In this article, we discuss the Red Cross/ Red Crescents' six specific characteristics of resilient communities.
Ambulance of Red Cross
© University of Groningen

The International Federation of Red Cross and Red Crescent Societies (2011) carried out research in the Asia Pacific, Latin America and the Caribbean to identify the key characteristics of a resilient community.

It was found that overall resilient communities have six specific characteristics, which are shown in the figure below.

Features of a resilient community

Features of a resilient community, Roadmap to community resilience. Source: IFRC (2016).

A resilient community …

  1. …is knowledgeable, healthy and meets its basic needs. It has the ability to assess, manage and monitor its own risks. It can learn new skills and build on past experiences.
  2. …is socially cohesive. It has the capacity to identify problems, establish priorities and act, drawing on (in)formal networks.
  3. … has economic opportunities. It has a diverse range of employment opportunities, income and financial services. It is flexible, resourceful and has the capacity to accept uncertainty and respond (proactively) to change.
  4. … has well maintained and accessible infrastructure and services. It has strong housing, transport, power, water and sanitation systems. It has the ability to maintain and repair them.
  5. …can manage its natural assets. It recognises their value and has the ability to protect, enhance and maintain them.
  6. …is connected.
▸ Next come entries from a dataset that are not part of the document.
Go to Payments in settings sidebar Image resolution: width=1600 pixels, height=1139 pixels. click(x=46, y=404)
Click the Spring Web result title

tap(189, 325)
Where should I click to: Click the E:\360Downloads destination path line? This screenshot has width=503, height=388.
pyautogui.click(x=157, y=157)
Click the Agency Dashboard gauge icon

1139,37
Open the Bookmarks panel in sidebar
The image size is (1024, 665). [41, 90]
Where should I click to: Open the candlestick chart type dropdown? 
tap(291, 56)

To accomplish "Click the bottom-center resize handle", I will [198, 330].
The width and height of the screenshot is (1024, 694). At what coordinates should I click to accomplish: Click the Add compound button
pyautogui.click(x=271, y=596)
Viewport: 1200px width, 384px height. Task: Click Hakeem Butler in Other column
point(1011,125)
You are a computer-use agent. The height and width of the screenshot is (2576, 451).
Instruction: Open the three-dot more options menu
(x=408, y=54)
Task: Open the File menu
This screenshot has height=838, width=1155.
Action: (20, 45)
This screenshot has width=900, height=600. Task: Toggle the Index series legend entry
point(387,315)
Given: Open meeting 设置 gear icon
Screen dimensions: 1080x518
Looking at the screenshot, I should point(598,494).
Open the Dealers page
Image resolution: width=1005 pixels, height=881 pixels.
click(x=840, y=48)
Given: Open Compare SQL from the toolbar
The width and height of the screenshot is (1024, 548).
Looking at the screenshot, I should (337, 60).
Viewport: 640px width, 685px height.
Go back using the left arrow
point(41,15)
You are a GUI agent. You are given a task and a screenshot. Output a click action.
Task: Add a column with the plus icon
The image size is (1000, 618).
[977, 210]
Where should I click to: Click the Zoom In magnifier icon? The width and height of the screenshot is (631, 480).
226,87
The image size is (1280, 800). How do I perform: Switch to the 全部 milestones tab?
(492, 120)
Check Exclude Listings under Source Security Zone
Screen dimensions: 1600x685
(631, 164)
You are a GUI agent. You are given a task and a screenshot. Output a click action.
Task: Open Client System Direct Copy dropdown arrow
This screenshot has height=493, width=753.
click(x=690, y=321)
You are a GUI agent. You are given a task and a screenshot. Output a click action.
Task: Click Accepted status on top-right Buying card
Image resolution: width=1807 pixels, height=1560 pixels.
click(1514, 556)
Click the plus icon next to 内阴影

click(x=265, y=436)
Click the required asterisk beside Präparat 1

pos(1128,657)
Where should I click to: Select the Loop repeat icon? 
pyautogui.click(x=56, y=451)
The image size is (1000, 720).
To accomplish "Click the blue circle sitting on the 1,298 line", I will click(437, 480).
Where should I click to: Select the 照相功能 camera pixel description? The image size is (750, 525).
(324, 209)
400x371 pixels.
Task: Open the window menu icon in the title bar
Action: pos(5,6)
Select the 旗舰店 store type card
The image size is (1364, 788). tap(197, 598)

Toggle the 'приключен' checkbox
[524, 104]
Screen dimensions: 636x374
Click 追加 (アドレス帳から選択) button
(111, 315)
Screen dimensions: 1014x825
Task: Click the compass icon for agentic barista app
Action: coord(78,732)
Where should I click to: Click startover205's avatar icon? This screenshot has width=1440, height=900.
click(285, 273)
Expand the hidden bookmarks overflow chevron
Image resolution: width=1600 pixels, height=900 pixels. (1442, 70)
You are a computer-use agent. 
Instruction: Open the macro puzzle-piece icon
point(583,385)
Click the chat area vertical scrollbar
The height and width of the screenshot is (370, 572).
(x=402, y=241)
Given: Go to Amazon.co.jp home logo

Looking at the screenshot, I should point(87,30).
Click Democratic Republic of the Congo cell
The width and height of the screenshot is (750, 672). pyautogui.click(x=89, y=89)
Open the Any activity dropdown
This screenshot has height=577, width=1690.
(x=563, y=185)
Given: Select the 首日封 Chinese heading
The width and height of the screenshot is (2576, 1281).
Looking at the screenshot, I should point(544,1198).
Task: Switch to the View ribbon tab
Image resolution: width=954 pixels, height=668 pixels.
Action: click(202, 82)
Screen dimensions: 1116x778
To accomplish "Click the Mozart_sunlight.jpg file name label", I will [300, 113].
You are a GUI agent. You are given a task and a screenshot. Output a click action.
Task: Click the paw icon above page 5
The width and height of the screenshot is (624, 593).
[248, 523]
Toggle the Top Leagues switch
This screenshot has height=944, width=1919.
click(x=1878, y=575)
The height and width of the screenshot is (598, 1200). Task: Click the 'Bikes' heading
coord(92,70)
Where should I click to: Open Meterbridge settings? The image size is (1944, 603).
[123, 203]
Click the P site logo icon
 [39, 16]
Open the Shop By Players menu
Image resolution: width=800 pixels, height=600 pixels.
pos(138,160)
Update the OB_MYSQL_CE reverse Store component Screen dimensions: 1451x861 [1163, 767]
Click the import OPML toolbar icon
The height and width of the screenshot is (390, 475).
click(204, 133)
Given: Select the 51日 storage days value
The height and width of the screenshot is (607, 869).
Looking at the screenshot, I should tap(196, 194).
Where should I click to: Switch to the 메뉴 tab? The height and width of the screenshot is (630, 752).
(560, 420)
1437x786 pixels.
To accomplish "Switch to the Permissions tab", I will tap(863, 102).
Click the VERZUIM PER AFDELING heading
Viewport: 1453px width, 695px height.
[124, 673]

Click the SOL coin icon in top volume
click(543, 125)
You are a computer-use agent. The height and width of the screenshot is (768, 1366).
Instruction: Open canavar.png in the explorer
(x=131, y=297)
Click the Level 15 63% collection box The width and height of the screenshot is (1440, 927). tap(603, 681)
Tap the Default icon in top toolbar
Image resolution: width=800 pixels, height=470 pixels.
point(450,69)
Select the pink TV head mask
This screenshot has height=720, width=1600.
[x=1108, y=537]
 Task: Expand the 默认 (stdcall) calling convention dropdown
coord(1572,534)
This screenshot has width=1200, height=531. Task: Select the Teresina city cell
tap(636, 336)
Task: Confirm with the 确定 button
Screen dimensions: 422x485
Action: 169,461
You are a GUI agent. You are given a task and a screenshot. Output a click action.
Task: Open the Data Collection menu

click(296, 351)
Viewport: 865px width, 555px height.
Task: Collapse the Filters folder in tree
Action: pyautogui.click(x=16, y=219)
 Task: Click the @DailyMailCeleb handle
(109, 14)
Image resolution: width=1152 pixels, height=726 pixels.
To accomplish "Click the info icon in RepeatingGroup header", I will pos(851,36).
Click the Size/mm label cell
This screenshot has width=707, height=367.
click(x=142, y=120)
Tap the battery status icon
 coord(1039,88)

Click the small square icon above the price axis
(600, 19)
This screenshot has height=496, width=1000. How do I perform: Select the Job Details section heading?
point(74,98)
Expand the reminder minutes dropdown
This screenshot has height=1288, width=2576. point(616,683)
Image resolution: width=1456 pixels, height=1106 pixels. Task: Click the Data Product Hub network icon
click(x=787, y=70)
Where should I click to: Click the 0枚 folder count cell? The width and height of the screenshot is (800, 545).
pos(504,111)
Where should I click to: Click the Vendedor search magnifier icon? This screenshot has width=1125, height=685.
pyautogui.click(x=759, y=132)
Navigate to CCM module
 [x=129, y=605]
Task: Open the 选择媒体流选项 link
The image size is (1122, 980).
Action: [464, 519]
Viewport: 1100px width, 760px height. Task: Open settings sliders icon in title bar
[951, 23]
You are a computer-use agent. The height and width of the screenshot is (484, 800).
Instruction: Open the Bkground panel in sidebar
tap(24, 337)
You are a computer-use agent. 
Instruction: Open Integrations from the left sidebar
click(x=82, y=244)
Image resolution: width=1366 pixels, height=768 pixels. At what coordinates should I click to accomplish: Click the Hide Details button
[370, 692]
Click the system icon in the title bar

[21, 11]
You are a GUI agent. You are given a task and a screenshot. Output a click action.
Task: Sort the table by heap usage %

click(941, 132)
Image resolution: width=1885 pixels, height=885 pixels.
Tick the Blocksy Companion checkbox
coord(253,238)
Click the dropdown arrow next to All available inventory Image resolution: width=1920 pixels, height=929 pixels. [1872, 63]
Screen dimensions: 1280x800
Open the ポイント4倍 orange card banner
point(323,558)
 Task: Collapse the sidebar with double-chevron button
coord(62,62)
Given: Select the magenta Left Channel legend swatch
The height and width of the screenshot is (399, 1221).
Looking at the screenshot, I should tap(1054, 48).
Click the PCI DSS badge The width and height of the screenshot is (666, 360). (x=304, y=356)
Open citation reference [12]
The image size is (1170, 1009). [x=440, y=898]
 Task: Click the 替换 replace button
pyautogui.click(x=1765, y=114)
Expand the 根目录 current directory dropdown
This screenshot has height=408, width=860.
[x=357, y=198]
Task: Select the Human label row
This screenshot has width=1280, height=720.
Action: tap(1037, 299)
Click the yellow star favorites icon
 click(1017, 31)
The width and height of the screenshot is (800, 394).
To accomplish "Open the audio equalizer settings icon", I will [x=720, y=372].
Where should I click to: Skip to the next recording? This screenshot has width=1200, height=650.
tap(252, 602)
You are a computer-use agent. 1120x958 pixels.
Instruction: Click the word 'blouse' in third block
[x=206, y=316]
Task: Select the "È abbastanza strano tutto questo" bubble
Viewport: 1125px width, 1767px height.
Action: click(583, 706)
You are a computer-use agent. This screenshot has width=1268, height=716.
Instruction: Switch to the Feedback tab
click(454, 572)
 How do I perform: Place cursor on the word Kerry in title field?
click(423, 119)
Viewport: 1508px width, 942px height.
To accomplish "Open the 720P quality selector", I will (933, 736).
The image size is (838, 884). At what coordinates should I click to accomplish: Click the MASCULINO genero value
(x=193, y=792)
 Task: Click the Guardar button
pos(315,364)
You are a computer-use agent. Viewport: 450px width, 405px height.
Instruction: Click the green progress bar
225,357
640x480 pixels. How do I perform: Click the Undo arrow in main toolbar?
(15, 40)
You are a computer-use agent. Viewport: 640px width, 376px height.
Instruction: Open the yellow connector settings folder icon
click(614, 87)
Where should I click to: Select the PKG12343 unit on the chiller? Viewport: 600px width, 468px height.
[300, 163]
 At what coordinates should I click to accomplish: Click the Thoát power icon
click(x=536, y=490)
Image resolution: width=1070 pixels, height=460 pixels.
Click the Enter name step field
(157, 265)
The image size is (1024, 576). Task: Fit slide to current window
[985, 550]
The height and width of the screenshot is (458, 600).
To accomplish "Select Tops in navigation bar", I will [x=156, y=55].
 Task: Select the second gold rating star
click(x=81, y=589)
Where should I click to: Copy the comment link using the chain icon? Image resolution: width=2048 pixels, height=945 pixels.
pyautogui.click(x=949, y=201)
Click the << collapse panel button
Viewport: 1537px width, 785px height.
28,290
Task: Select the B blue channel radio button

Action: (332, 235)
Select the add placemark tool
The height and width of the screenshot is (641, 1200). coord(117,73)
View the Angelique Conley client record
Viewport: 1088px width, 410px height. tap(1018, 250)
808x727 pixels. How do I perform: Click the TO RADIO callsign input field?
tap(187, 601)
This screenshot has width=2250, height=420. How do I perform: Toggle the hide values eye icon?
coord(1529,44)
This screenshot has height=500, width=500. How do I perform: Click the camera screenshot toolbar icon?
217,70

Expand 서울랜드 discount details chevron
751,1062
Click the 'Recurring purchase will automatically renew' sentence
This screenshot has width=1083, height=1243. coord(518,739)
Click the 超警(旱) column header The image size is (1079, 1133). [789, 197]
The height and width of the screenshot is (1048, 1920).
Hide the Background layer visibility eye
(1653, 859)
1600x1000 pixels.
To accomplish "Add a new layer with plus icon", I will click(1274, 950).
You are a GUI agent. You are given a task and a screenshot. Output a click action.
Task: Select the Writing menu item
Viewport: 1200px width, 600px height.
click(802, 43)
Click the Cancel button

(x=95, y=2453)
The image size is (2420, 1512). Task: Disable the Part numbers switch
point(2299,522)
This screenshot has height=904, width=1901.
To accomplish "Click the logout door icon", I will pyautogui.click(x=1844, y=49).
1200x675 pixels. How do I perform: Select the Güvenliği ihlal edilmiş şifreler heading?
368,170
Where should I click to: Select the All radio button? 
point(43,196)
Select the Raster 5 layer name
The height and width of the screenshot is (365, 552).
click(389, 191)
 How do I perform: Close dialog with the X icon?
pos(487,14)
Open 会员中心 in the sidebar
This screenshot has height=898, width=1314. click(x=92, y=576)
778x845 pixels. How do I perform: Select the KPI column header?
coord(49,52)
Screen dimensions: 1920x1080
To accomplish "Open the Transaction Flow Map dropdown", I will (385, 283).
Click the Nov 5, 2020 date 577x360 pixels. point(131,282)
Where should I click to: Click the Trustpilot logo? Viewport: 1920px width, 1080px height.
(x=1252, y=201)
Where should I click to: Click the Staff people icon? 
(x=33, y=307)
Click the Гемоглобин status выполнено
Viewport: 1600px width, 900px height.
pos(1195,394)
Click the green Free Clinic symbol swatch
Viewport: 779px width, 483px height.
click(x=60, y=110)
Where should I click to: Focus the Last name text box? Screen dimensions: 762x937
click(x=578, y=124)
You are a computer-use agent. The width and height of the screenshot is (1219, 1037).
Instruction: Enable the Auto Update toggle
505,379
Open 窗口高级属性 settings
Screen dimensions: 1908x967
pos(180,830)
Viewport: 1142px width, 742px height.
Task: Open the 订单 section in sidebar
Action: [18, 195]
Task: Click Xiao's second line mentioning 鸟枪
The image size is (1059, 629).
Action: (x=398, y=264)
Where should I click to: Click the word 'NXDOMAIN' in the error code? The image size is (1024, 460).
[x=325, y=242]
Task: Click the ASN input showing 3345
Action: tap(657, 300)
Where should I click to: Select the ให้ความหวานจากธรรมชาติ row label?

It has relationships with external actors who provide a wider supportive environment and supply goods and services when needed.

The Red Cross/Red Crescent Climate Centre has proposed to apply these six characteristics to community-level adaptation and climate resilience strengthening in the following way:

A climate-resilient community …

  1. “…has the ability to assess, manage and monitor its risks” – i.e. a climate-resilient community has clear insights into changing risks and new extremes (for example, has taken part in “climate-smart” community risk assessment).
  2. “ …has the capacity to identify problems, establish priorities and act, drawing on (in)formal networks“. For example, has set up local flood based on their own experience, management response committee, local search and rescue team.
  3. “… has the capacity to accept uncertainty and respond proactively to change” – the community is able to plan for new extremes and utilise whatever benefits a changing climate may bring (e.g. is able to adapt to new crop options or longer growing seasons).
  4. “… has strong housing, transport, power, water and sanitation systems” – the community has the capacity to ‘climate-proof’ infrastructure and has developed plans to withstand new extremes and face changing external environmental factors (for example, water provision system and latrines are made “flood-proof”).
  5. “… can manage its natural assets” – i.e. communities applying nature-based solutions which have many co-benefits (for example, communities engage in mangrove planting, reforestation schemes, terracing).
  6. “… has relationships with external actors who provide a wider supportive environment” – communities have access and connections to knowledge centres such as national hydro-meteorological services (the “weather agencies”) providing information on climate trends and projections as well as early warnings of impending disasters and seasonal forecasts.

Through facilitating resilience in communities the Red Cross has developed an in-depth understanding of the characteristics of these communities.

Climate adaptation strategies play an important role in making local communities more resilient to climate change effects.